Contagion, however, is real. So what has happened in Russia has pulled down the whole edifice. Anyone arguing for investment in the emerging world was already finding it hard going. What has happened in the past few weeks has made it much harder.

So what happens next? Have another look at that top graph. We are not, if that is an accurate gauge of the mood, facing anything like as grave a crisis as we have twice in the past decade. That index is saying that there is not going to be a melt-down of the world banking system. There is not going to be a collapse of the eurozone, or at least not yet. Within Europe the problem of Greece remains and will get worse, but this time round there is no general fear that a Greek exit from the eurozone would immediately lead to other countries leaving, too. Europe may well experience another leg to its recession and events in Russia don’t help, but it is facing stagnation rather than catastrophe. What the fear index seems to be saying is that 2015 is likely to be a more difficult year than 2014. Well, maybe. Exactly a year ago the Vix index stood at 14. Okay, now it is 23. But on a long view 23 is not that high. The US economy is now in a secure growth mode, with real consumption boosted by the fall in oil prices and the rise in employment. Here we have real wages climbing sharply, thanks to low inflation and – at last – a recovery in money wages. What’s not to like about that? The world economy as a whole will grow by somewhere between 3 and 4 per cent.

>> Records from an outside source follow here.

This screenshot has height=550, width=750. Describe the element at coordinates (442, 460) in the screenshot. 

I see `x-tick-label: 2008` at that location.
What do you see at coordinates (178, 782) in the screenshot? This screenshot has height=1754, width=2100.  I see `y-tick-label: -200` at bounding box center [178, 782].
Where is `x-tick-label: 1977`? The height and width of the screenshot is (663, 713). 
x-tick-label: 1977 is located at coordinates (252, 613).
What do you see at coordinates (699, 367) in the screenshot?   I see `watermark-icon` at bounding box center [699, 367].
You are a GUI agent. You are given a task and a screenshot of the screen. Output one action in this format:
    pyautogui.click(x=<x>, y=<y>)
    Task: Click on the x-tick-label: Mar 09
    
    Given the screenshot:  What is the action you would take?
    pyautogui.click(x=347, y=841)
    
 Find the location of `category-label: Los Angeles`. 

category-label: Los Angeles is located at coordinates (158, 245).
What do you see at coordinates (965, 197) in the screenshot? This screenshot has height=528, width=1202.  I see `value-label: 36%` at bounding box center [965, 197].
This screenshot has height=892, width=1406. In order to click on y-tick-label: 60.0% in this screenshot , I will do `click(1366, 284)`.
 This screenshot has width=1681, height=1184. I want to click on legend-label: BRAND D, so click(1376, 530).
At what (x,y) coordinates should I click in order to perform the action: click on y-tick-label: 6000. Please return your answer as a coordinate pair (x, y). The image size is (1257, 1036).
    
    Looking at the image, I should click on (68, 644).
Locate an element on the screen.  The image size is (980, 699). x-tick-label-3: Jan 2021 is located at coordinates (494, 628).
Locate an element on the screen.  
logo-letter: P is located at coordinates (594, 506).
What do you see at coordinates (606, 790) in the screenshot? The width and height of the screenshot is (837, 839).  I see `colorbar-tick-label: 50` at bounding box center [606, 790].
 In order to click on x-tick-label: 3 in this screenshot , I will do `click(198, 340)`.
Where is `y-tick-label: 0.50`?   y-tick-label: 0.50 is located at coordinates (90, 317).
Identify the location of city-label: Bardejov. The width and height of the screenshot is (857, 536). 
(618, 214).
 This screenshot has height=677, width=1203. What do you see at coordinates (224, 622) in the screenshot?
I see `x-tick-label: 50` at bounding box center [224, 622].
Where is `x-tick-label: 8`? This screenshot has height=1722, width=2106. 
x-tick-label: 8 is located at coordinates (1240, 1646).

The biggest question, surely, is how the plunge in energy prices will sustain this growth phase. We are now five or six years into the recovery. We started from a long way back but that of itself does not guarantee longevity for growth. By the time a recovery has been running for five or so years, it is getting a bit long in the tooth. So it needs an injection of added demand of some sort. It is plausible that this injection comes from cheaper energy. Because growth has slowed a bit in China, which cuts demand for energy and raw materials, growth can pick up in the US without being choked off by a rise in inflation.

That’s the core of it: we should not be fearful of the plunge in the oil price because it injects additional real demand into the world economy. Expect the fear index to subside.